Progressive Cactus Genome Aligner
I am the original and current lead developer of Progressive Cactus, which has remained the state of the art genome aligner for vertebrate and insect genomics studies for several years. Recent genome alignments I have produced with this software have underpinned studies of apes, primates and ants. I am currently preparing the tool to build the first alignment for the Vertebrate Genomes Project (VGP).

Read about Progressive Cactus here, and the special issue of Science devoted largely to the analysis of the Progressive Cactus Zoonomia alignment here.

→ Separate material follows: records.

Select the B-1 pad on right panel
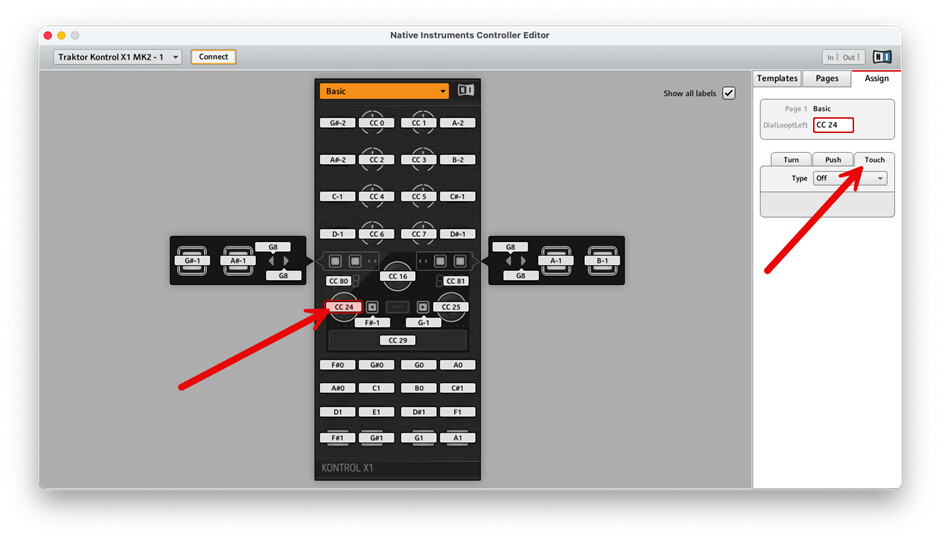This screenshot has width=940, height=540. pos(602,260)
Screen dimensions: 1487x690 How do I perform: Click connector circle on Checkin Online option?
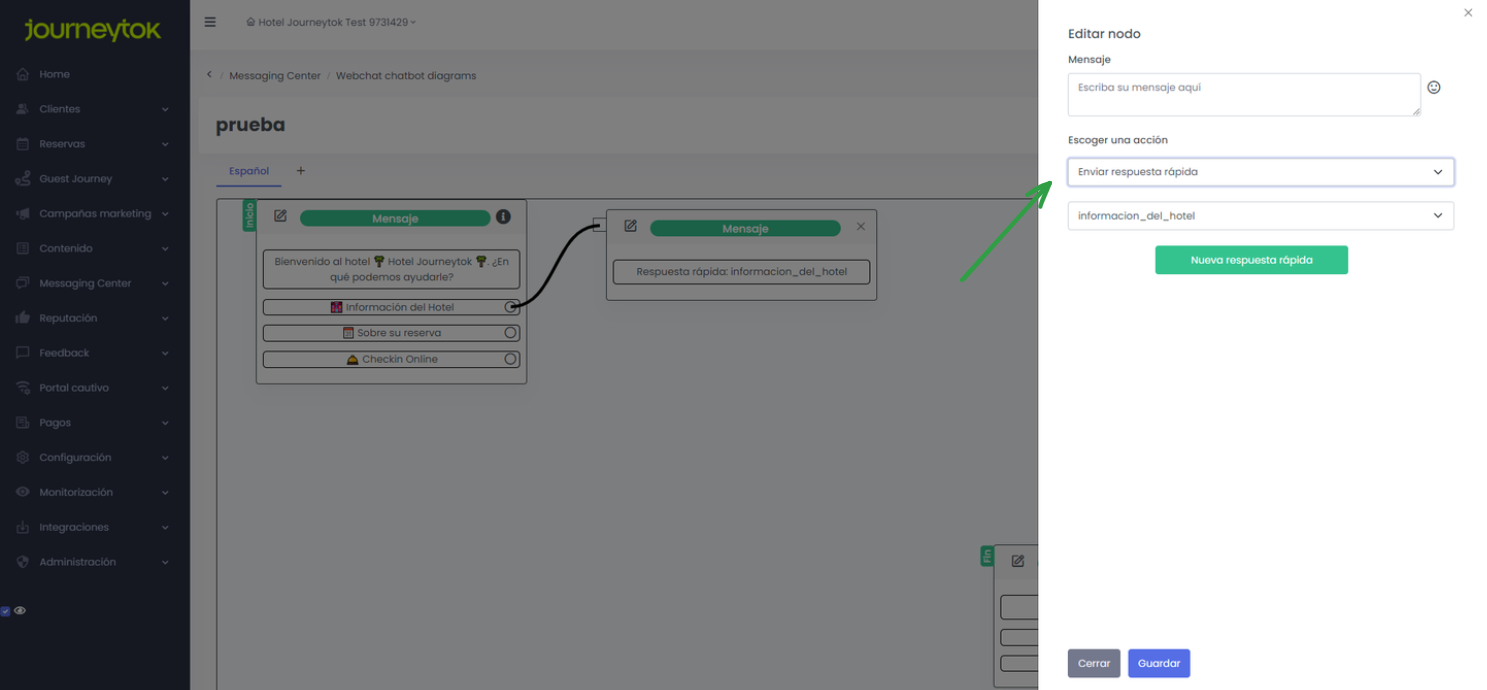click(x=510, y=359)
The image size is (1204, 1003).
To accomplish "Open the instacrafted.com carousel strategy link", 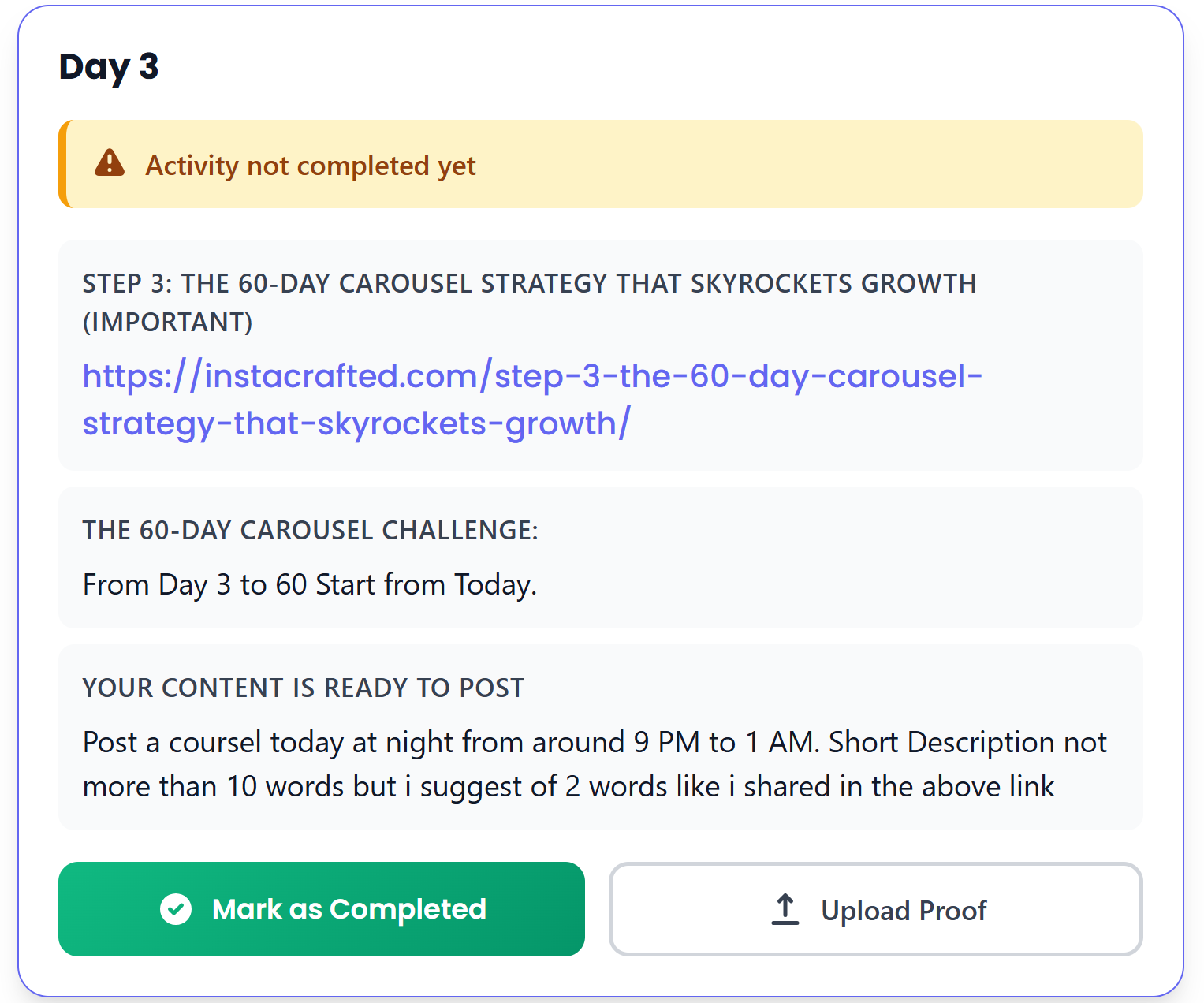I will (x=531, y=376).
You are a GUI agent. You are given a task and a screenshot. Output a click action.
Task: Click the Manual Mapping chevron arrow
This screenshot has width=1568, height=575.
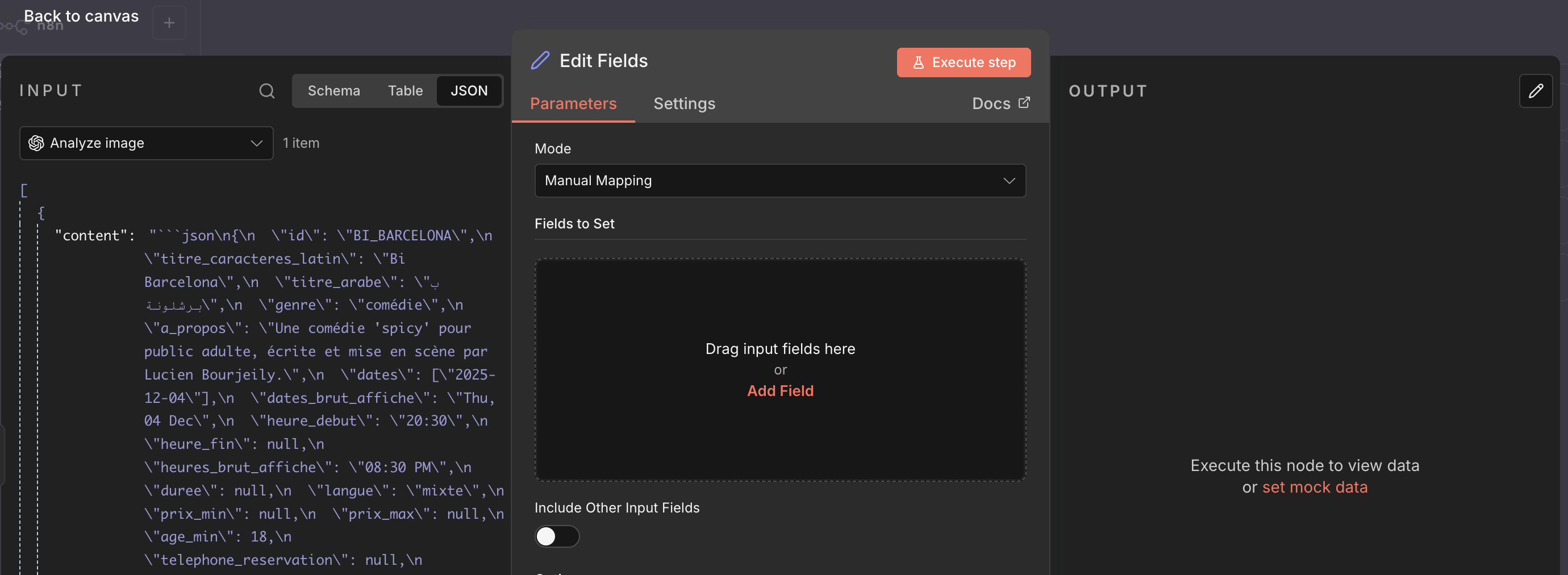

Hierarchical Alignment Format (HAL)
Progressive Cactus alignments are made possible by a progressive data format: HAL, which is a row-based file store for genome alignments. It allows for efficient combining and decomposing of huge genome alignments and the associated toolkit provides other basic functionality, including transposition into columnar formats such as MAF which can be used to conservation detection.

Read about HAL here.
High Performance Computing
The original version of Progressive Cactus was designed to run on the bespoke parasol-based cluster originally developed for the UCSC Genome Browser. Since then, in collaboration with the Toil team and others, I have adapted Cactus to a variety of distributed environments such as AWS EC2, Google Cloud (via terra.bio, Kubernetes and, most recently Slurm. I am currently adapting some of the WDL-based support used for Terra for application to Slurm. I have also worked ot integrate GPU acceleration in the pairwise alignment stage of Progressive Cactus.
Future Projects
These are projects I would like to tackle in the next year (or so) but haven’t quite had the resources to begin in earnest yet
Comparative Pangenomics
Build out an interface between the progressive and pangenome sides of Cactus. The underlying formats allow pangenomes to be used in progressive alignments (early prototypes in this area look promising), but the tooling needs to be modified to better support it. I am particularly interested in applying this for detecting patterns of conservation and incomplete linear sorting (ILS).
HAL 2.0
The HAL format (see above) is based on [HDF5, which is portable and reliable but is also extremely outdated in its lack of multithreading support. I want to change the back end from HDF5 to something based on collections of indexed pairwise alignments. This will be necessary to scale Cactus beyond about 1000 genomes, which will need to happen soon.
Improved Graph Genotyping
vg call computes a genotype for every site (bubble) in the graph by determining the pair of paths through the site that are most likely given read support. The main drawback of this approach is that read support is determined from pileups on each base and edge in the graph – all longer-range information is discarded. Recent improvements to indexing graph-based mappings should allow the reads themselves (rather than the pileups) to be used for computing genotype likelihoods.
Taffy Tools
The TAF format is an efficient way to store and query alignment columns, and has an interface to efficiently stream windows of alignment data to be consumed by machine learning methods. The tooling to actually use this to detect patterns of conservation, acceleration, incomplete linear sorting, etc. still need to be written.
Haplotype Tagging
Given a mapped read to a pangenome graph, report which haplotypes in the graph best match the read. Provide summary statistics for a set of mapped reads, segmented over the genome. This is a popular feature request, as users want to use the pangenome to determine the ancestry of their own data.